Afghanistan im Altertum und Mittelalter: Das seit dem 6. Jahrhundert v. Chr. zum persischen Achaimenidenreich gehörende Afghanistan wurde um 330 v. Chr. von Alexander dem Großen erobert und nach dessen Tod ins Seleukidenreich eingegliedert. Das von den Saken begründete Kuschanreich erlag im 5. Jahrhundert n. Chr. dem Ansturm der Hephthaliten, die 567 vom Sassanidenkönig Chosrau I. geschlagen wurden. Im 7. Jahrhundert begann die Eroberung durch die Araber; Kabul und der Osten wurden erst im 10. Jahrhundert islamisiert. 977–1187 war Afghanistan Kern des Reiches der turkstämmigen Ghasnawiden, denen die kurzlebige Dynastie der (wahrscheinlich einheimischen) Ghuriden folgte. Im 13. Jahrhundert fielen die Mongolen in Afghanistan ein (im 14. Jahrhundert Eroberung durch Timur).

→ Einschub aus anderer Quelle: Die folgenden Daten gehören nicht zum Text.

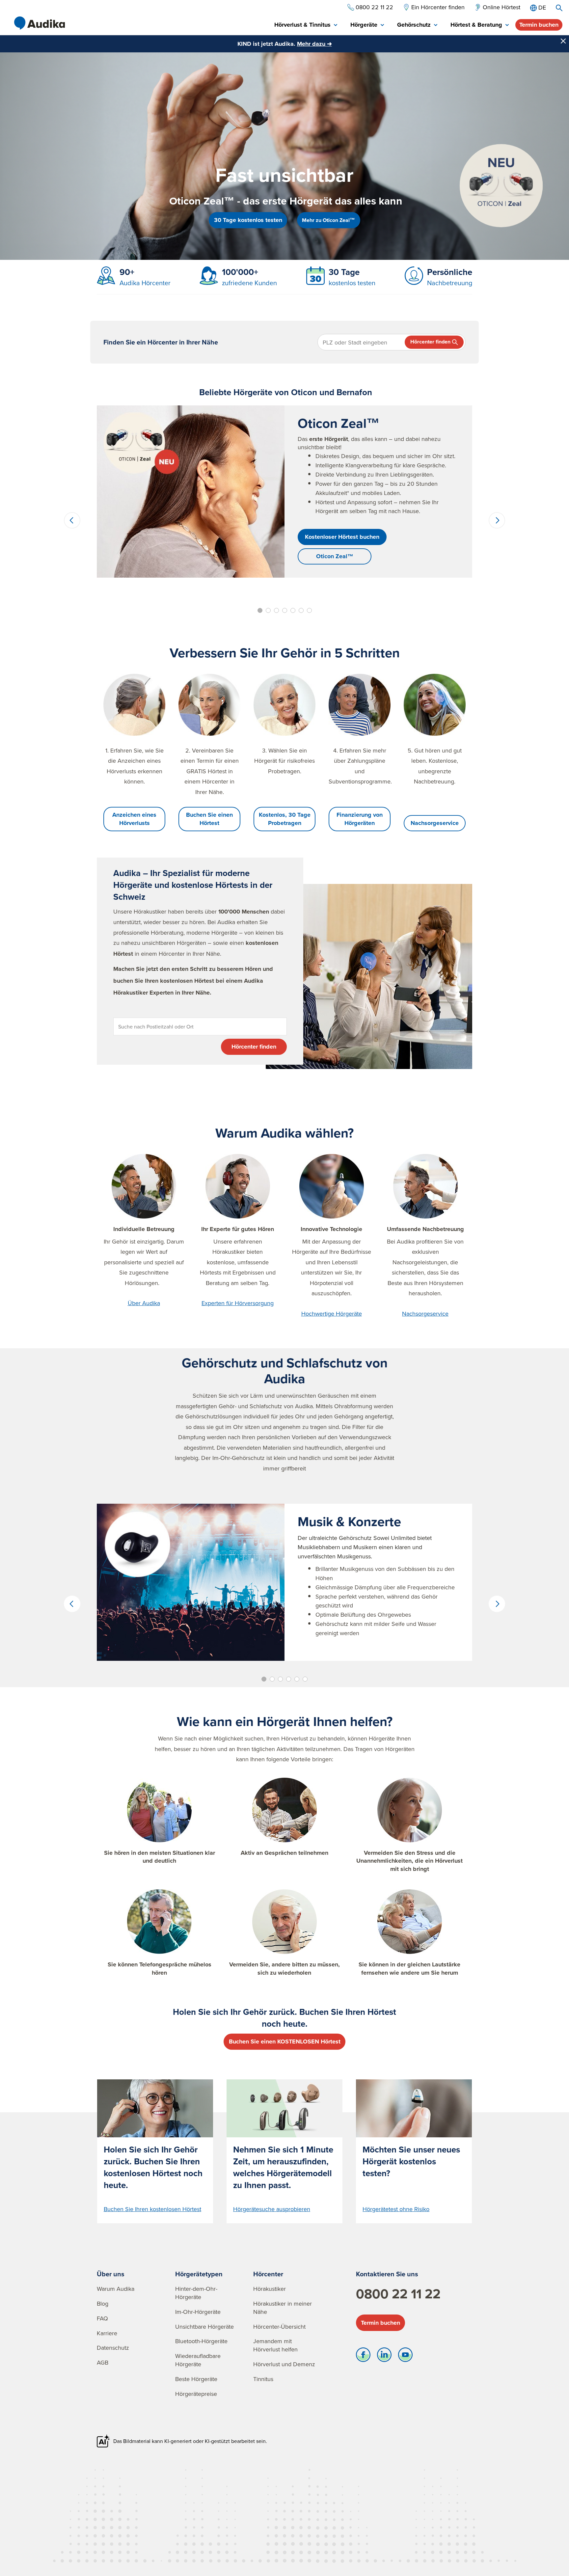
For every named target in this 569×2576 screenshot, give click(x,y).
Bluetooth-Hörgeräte (201, 2341)
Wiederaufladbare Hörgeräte (198, 2360)
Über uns (110, 2274)
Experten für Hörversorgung (238, 1303)
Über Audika (144, 1303)
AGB (102, 2362)
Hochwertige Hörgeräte (331, 1313)
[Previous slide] (72, 520)
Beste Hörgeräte (196, 2379)
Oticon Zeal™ (334, 556)
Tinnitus (263, 2379)
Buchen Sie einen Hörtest (209, 818)
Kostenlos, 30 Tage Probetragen (285, 818)
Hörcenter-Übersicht (279, 2326)
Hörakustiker (269, 2289)
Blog (102, 2303)
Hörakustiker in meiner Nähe (282, 2307)
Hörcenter (268, 2274)
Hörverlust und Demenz (284, 2364)
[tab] (305, 25)
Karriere (107, 2333)
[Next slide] (497, 520)
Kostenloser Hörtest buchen (342, 537)
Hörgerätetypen (199, 2274)
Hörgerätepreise (196, 2394)
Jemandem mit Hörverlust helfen (275, 2345)
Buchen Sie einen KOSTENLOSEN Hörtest (284, 2041)
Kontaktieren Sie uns (387, 2274)
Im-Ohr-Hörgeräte (198, 2312)
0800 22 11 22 (398, 2293)
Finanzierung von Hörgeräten (360, 818)
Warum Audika (115, 2289)
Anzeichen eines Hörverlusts (134, 818)
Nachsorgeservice (435, 823)
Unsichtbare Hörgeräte (204, 2326)
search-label (559, 8)
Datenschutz (113, 2347)
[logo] (39, 23)
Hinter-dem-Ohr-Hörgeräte (196, 2293)
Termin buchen (538, 24)
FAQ (102, 2318)
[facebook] (363, 2356)
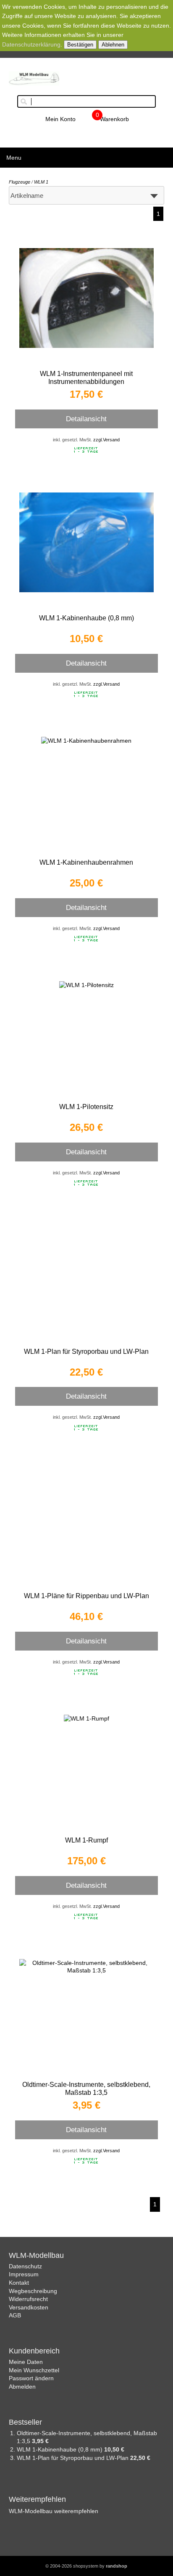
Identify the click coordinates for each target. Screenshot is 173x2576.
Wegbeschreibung (33, 2291)
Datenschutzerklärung (31, 44)
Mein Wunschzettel (34, 2370)
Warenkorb (114, 119)
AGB (15, 2315)
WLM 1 (41, 181)
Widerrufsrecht (28, 2299)
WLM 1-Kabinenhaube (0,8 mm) (86, 618)
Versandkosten (28, 2307)
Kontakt (19, 2282)
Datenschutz (25, 2266)
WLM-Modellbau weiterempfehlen (53, 2511)
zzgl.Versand (106, 439)
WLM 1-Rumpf (86, 1840)
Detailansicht (86, 419)
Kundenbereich (34, 2351)
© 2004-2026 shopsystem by (86, 2565)
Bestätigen (80, 44)
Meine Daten (26, 2361)
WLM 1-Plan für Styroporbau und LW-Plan (86, 1351)
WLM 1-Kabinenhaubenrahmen (86, 862)
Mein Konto (60, 119)
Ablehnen (113, 44)
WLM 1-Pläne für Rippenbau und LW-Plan (86, 1595)
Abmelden (22, 2386)
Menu (13, 157)
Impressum (24, 2274)
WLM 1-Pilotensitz (86, 1106)
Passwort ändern (31, 2378)
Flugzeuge (19, 181)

Afghanistan vom 16. bis zum 20. Jahrhundert: Im 16. und 17. Jahrhundert war es zwischen Persien und dem indischen Mogulreich geteilt, bis Mitte des 18. Jahrhunderts Ahmed Schah Durrani (1747–73) ein mächtiges Emirat gründete. Im 19. Jahrhundert lag Afghanistan im Spannungsfeld Großbritannien–Russland. Nach den ersten beiden afghanisch-britischen Kriegen (1838–42 und 1878–80), in denen Großbritannien seine Vorherrschaft durchzusetzen versuchte, wurde Afghanistan zum Pufferstaat zwischen Russland und Britisch-Indien; nach dem 3. afghanisch-britischen Krieg (1919) erreichte Aman Ullah (1919–29, seit 1926 König) im Vertrag von Rawalpindi (1919) die staatliche Unabhängigkeit Afghanistans. Seine forcierte Modernisierungs- und Reformpolitik nach westlich-europäischem Vorbild, die zu seinem Sturz führte, wurde durch Nadir Schah (1929–33, 1931 Einführung der konstitutionellen Monarchie) und nach dessen Ermordung von Sahir Schah (1933–73, Neutralitätspolitik) behutsamer fortgesetzt.

Proklamation der Republik und sowjetische Besetzung: Durch den Militärputsch von 1973 wurde Afghanistan Republik. Nach ihrem Aufstand gegen den diktatorisch regierenden Staatspräsidenten M. Daud Khan (1973–78) übernahm die kommunistische Demokratische Volkspartei unter N. M. Taraki die Regierungsgewalt. Deren Politik orientierte sich streng an der UdSSR; Machtkämpfe innerhalb der Partei, hartes Vorgehen gegen Oppositionelle und v. a. die Landreform von 1979 zogen einen landesweiten Widerstand gegen das Regime nach sich. Unter Berufung auf den Freundschaftsvertrag von 1978 ließ daraufhin die UdSSR unter weltweitem Protest im Dezember 1979 Truppen in Afghanistan einmarschieren. Sie setzte B. Karmal als Staats-, Regierungs- und Parteichef ein und versuchte, die politisch uneinheitliche muslimische Guerillabewegung (Mudschaheddin), die von Pakistan aus operierte und v. a. von den USA mit Waffenlieferungen unterstützt wurde, in verlustreichen Kämpfen zu unterdrücken. 1986 wurde B. Karmal durch M. Nadschibullah abgelöst, der angesichts des Scheiterns der sowjetischen Invasion und der verheerenden Folgen des Krieges (rund 1 Mio. Tote, 5 Mio. Flüchtlinge) eine Politik der »nationalen Aussöhnung« verkündete. Von Mai 1988 bis Februar 1989 zog die UdSSR, die selbst hohe Verluste (etwa 14 000 gefallene Soldaten) erlitten hatte, ihre Truppen vollständig aus Afghanistan ab.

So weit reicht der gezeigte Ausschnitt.